The following operations are supported:
Make (build) Used to compile up all files in a project and produce one or more output files. This is normally controlled by a makefile script. You do not need to use a makefile and make system. CRiSP lets you define an arbitrary command to be invoked with this facility, so you could use it for any suitable purpose.
Performing a build is usually not a function of the current file you are editing, whereas compiling is.
Compiling Used to convert a program written in a particular source language into some intermediate format, as part of a larger project. Compiling is dependant on the file you are editing at the time the function is invoked. CRiSP allows you to create a macroised command to invoke, the actual command depending on your settings and the file you are editing at the time you invoke the action.
Execute Used to execute an arbitrary program, for example the executable file generated by the make command above.
Parser This is used to specify a compiler so that CRiSP can correctly parse the error and warning messages generated, and hence, correctly locate line numbers in the affected source files. By default, CRiSP contains support for a wide variety of compilers and applications, so you should not need to set this option. If your compiler is listed then use it. If not, then contact support and we will gladly add additional compiler settings. If you do decide to do this, please provide some real life sample error and warning messages so we can do the job properly, along with the compiler name and version information.
All of these functions are available from the Tools menu, and from the toolbar (if the Compile toolbar has been enabled for display).
You can set up the various options using the OptionsBuild/Execute dialog.
The Keyboard & Mouse settings dialog box is used to configure personal preferences for CRiSP regarding the keyboard and mouse operation. These include whether the <Alt> keys pop up dialog boxes or prompts appear on the command line, and whether the mouse should operate in a Unix style or Windows style. The most likely candidate for changing is the function key mappings depending on whether you like dialog boxes or prefer faster keyboard control.
This option allows you to tune how CRiSP uses memory when reading and editing files.
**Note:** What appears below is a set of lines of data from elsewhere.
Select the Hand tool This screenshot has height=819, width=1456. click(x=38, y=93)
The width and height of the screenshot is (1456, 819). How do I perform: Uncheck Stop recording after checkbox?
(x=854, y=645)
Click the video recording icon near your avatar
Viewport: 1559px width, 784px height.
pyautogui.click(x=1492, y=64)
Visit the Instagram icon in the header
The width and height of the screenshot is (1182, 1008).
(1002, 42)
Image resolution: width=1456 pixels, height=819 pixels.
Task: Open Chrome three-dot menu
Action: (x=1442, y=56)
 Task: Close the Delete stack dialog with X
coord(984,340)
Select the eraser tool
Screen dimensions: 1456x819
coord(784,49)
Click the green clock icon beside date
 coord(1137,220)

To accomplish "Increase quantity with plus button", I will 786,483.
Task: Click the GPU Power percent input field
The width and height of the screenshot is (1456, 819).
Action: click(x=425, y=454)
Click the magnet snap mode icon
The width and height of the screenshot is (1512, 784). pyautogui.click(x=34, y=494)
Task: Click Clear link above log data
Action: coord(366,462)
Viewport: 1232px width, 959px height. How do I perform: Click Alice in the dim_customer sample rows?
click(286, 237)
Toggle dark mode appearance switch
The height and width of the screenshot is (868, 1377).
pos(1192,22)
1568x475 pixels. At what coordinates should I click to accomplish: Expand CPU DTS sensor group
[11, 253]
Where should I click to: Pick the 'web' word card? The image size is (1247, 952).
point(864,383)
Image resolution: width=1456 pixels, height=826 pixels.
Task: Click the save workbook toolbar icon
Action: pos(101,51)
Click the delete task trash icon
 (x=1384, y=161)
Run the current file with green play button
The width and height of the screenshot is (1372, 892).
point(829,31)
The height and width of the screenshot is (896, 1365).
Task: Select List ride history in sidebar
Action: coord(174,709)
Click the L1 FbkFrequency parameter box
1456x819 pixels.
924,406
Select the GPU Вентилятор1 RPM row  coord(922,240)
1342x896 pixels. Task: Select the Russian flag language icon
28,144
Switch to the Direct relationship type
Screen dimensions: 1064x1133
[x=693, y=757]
Normally you will not need to use this option, but it can be useful under certain special circumstances, e.g. running CRiSP on small systems configurations when you want to edit huge files (files which are too large for RAM or virtual memory address space). Also this option allows you to configure certain safety aspects of file editing – to avoid problems when two or more users edit the same file.
This dialog box allows you to make permanent changes to the defaults used for searching and replacing. When you use the search and replace dialog boxes, you are presented with a similar set of options, but these settings only last for the current CRiSP session. Use this dialog box to make permanent changes so that they persist from one session to the next.
This dialog box is used to configure autosaving and backing up of files. Autosaving is the ability for CRiSP to save files automatically after a period of idle time, or a number of keystrokes. Backups are performed when the file is saved (not as a result of an autosave). The autosave & backup dialog box consists of three parts, selected from a tab setting.
The buffer list dialog box is used to show all the files currently loaded into CRiSP, together with summary information.
The keyword builder is a dialog which allows you to create and modify colorization definitions. A colorizer definition is needed to tell CRiSP how to perform colorization of keywords for files of a particular type. CRiSP comes with a variety of supported languages, but you can use this dialog to create your own or to modify a supplied definition. For example, you might be programming in C and want to add custom function libraries so that they are colored in a different color.
In order to create a colorizer there are three types of things you need to define:
Special parsing characters
This language editing modes configuration is used to specify characteristics of files which are dependent on their type. Normally you deduce the type of a file from the file extension, although, sometimes even this is not sufficient.
There are numerous settings which can be applied to the different file types. CRiSP comes with a selection of default settings, but you are free to extend or modify the list to suit your personal tastes. Click here to see a description of the file extension syntax
The settings dialog consists of two main parts – a tree view of the defined file types on the left, and the attributes on the right. Because there are a number of attributes per file type, they are divided up into sections. Expanding the tree view for a file type shows the relevant sections for that file. Clicking on the appropriate branch will show the settings on the right hand side.
These options allow you to simply configure the external commands used to support the CRiSP RCS commands. CRiSP contains support for a number of standard and third party RCS systems. These are shown in a tree view on the left of the dialog. Selecting one of these will fill in the command profiles for each command.
This dialog box contains various miscellaneous settings.
This category is used for setting up various aspects of the screen. This includes setting the fonts, colors, and enabling or disabling certain GUI parts of the screen (either scrollbars, menu bar, etc.), and what parts of the status line are to be displayed.